In early April, artist Ibrahim Mahama drove for more than an hour from Tamale, in the north of Ghana, to the town of Kumbungu to present a lecture to pupils of the Zugu Dabogni AME Zion Primary School in the Northern Region. In tow – alongside some of Mahama’s colleagues and myself – was the classically trained singer Kokui Selormey, who was due to lead an interactive music workshop for the pupils. It was the first time Mahama had delivered his lecture, titled ‘The Quagrey Effect and the Precarious Gift’, in Dagbani, a language spoken by people in the country’s Northern Region. The talk covered topics including his beginnings, inspirations, challenges, how he sourced materials for his artworks and collaborative working practices. The school’s headmaster thanked Mahama for bringing the world closer to them. ‘They are part of the world, but we have to learn to bridge the gap,’ the artist responded. That statement speaks to a key element of Mahama’s ethos: making art accessible to everyone, regardless of age or background, and introducing children and young people to a world of art and creativity, no matter where they live.

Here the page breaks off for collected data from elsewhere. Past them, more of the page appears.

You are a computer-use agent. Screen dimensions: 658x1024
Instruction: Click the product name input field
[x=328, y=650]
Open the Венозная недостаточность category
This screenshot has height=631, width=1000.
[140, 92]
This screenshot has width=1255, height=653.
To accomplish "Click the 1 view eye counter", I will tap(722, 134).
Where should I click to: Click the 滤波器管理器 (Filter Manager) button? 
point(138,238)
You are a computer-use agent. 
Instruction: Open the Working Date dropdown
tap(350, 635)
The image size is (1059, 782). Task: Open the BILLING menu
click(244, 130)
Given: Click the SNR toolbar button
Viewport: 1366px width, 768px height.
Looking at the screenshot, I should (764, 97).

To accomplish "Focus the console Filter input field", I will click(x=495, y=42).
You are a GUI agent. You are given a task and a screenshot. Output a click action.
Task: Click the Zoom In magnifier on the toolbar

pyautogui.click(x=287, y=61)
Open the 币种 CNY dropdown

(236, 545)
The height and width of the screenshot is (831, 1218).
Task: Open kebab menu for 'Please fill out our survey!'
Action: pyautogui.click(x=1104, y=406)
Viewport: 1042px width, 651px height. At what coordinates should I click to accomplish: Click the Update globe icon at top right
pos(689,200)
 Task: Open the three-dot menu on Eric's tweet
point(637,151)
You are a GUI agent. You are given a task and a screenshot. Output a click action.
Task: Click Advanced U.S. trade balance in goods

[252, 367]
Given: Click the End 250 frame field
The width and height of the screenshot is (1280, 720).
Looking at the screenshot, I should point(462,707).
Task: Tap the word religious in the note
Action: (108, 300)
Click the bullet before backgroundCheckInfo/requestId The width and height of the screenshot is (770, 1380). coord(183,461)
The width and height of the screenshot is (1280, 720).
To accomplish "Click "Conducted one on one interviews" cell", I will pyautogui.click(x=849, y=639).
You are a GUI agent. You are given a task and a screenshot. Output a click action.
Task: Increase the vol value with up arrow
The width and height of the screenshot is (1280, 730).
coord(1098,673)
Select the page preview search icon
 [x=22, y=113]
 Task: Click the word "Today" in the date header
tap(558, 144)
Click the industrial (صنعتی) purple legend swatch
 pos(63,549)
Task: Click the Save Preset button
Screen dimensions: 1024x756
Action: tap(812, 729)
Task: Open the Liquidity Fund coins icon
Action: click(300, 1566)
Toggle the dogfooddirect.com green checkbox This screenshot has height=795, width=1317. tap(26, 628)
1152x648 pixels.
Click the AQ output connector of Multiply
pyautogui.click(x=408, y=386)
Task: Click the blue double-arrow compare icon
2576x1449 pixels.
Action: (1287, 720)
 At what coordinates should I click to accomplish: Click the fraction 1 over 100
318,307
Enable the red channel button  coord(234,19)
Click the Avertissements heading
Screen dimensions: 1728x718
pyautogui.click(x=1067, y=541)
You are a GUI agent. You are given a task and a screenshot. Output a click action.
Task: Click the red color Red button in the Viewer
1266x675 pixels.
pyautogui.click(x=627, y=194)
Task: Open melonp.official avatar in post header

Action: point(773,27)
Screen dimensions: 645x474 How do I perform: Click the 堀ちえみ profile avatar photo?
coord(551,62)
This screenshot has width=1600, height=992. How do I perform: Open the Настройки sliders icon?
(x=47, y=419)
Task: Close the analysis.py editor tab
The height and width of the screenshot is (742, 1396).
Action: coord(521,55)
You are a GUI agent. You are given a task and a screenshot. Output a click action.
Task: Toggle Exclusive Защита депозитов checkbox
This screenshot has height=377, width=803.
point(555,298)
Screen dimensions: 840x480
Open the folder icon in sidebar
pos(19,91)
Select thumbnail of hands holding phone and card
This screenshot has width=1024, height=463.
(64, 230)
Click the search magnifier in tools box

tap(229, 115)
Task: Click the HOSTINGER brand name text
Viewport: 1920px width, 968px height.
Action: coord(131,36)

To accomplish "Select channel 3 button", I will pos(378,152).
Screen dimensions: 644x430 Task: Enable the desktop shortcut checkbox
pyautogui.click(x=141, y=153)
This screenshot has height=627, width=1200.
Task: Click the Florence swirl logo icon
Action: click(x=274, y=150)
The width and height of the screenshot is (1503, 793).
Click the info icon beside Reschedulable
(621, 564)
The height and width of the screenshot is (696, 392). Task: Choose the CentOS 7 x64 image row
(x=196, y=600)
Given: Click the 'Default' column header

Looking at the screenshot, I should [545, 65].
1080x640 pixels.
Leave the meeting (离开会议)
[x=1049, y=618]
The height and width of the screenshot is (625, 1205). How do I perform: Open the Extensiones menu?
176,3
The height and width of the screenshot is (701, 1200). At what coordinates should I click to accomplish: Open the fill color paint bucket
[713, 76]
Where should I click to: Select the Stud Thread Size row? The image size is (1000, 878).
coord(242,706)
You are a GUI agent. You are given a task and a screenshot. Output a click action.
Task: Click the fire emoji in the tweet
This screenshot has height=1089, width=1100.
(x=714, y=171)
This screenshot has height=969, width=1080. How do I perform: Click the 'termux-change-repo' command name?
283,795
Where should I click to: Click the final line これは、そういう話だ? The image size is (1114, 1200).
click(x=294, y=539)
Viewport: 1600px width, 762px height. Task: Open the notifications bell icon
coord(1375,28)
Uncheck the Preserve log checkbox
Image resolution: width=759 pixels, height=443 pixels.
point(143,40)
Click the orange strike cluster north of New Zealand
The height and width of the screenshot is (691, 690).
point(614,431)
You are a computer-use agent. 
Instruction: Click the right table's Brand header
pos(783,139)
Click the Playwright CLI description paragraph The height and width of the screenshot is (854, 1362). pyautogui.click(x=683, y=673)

Outreach is a vital part of the programming of the cultural institutions that Mahama has founded over the last four years: Savannah Centre for Contemporary Art (SCCA), Red Clay Studio and, most recently, Nkrumah Volini, which opened in April 2021. Mahama has been engaging with local audiences since 2008, when he was a third-year student at the art school of Kwame Nkrumah University of Science and Technology. When he decided to open these institutions, he realized he would have to incorporate his idea of community engagement into their strands of public programming. ‘I am not just interested in the idea of building an institution and people coming to see it. I also like the idea that work can go to them,’ he explained.
Mahama, who won the prestigious Principal Prince Claus Award in 2020, is perhaps best known for works such as Out of Bounds (2015), large-scale installations of jute sacks, stitched together and draped over buildings, which explore the themes of commodity, migration, globalization and economic exchange through the transformation of materials. That thinking is embedded into the programming of the institutional spaces he has founded, providing a platform for artists to be as unconventional as they want to be and to produce work that challenges the status quo in both a Ghanaian and a global context. Comprising more than 200 acres of land across three locations in Tamale, the artist-run institutions serve as project spaces, research hubs and cultural repositories as well as venues for exhibitions, artists’ residencies, workshops and film screenings. ‘It opens up the essential question of what art can be,’ says Mahama of the role played by the institutions he founded in the Ghanaian artistic landscape. ‘Most artists are trained to produce art. They are not really trained to interrogate art and I think that is what these institutions provide.’ This line of thought is rooted in the grounding that he and his colleagues, such as SCCA’s artistic director Selom Kudjie, have in a ‘system where there was a radical idea that art is not what there is but art is what is yet to come’. That, he adds, creates a need to try to understand – or even challenge – an artist’s position and constantly to push the boundaries of what art is supposed to be. As a non-profit, the focus on the work created isn’t about its commercial value. Instead, Mahama tells me that he and his team are interested in the intrinsic, or theoretical, value of the art on display and what it means to the world, thereby encouraging artists to expand their practices.
Mahama feels ‘more courage and ambition’ whenever he is at Red Clay – the vast space which serves as his personal studio that is also open to the public – because it enables him to push his idea of art beyond what he himself has created. The largest of the three institutions, comprising buildings the size of warehouses, Red Clay takes its name from the locally sourced bricks from which it is constructed. The site also houses some British colonial-era trains, acquired through Ghana’s Ministry of Railway Development and from scrap dealers, and six Soviet-era planes bought from private owners. These have been repurposed as education spaces and libraries for children and artists alike. ‘My idea for Red Clay, SCCA and Nkrumah Volini is that they should allow for constant shifts in artistic form,’ Mahama says. ‘It’s about possibility – that’s what these institutions provide.’
This article first appeared in frieze issue 236 [Summer - June/July/August 2023] as part of a dossier with the headline ‘Ghana: Four Galleries to Watch’, alongside Nuku Studio, Nubuke Foundation and Gallery 1957.